Europe could be facing a Lehman moment, the European Central Bank has warned. Yet the credit markets seem to be intent on enjoying a Chuck Prince moment, obeying the former Citigroup boss's dictum that "as long as the music is playing, you've got to get up and dance." How else to explain the continuing disconnect between roaring risk appetite and the threat posed by a possible Greek bond restructuring?
Greek bonds trade at levels that reflect the market's view that a substantial restructuring is inevitable. Underlining what is at stake, the ECB has warned that any move to "re-profile" Greek debt by extending maturities would constitute a credit event, making the bonds ineligible as collateral for borrowing under ECB rules. Yet other parts of the bond market appear unconcerned. The cost of insuring corporate debt has remained low, and Europe's high-yield bond market is on a tear, with issuance running at a record pace.
In mid-2007, Mr.

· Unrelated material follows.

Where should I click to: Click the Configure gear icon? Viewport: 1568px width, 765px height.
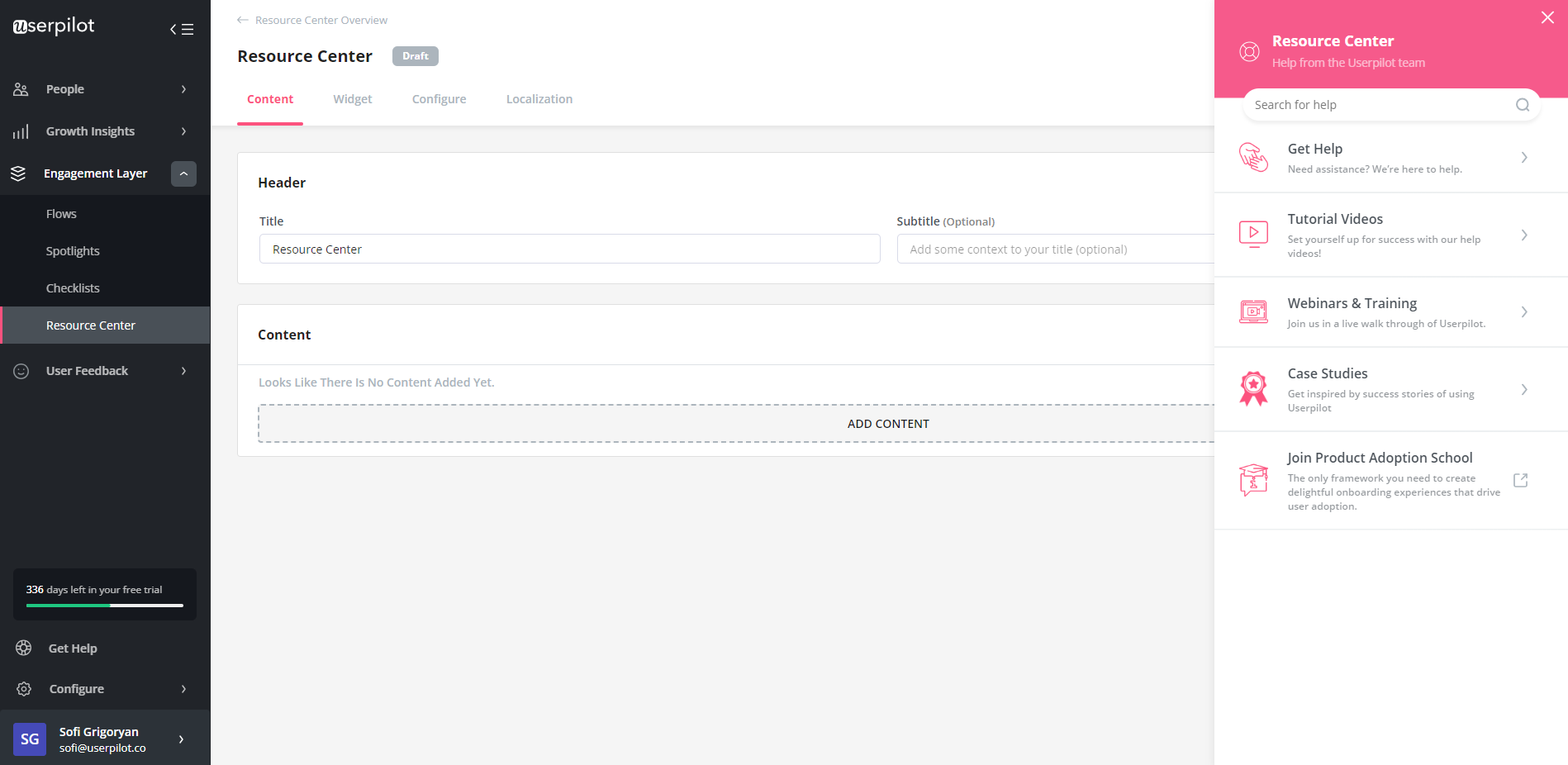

Prince's confidence reflected a belief that there was enough liquidity in the system to deal with a shock from the U.S. subprime mortgage market. That both overestimated the persistence of liquidity and underestimated the linkages between different parts of the financial markets.

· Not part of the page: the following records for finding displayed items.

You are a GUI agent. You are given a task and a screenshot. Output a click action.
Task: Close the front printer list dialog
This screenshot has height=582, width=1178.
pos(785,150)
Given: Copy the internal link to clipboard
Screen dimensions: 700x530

Policy makers and markets may be making the same miscalculation today. Liquidity is a key driver of credit markets again, although it is now provided by the public rather than private sector. Central banks have reduced the return on cash to zero, driving a search for yield. Markets have an inbuilt momentum: investors who take defensive positions fearing a Greek debt restructuring will underperform if a restructuring does not occur.

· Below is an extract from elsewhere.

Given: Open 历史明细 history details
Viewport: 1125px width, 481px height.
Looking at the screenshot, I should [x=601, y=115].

As a result, markets ignore second-round effects until they can no longer do so. Prices for Greek bonds suggest a restructuring is "priced in" and need not be a shock. But contagion effects are unpredictable. The banking system remains vulnerable to the sovereign crisis.
The music is still playing. But European politicians seeking a Greek debt restructuring shouldn't be lulled by the lack of reaction in markets to their discussions. The crowded dance floor could empty quickly.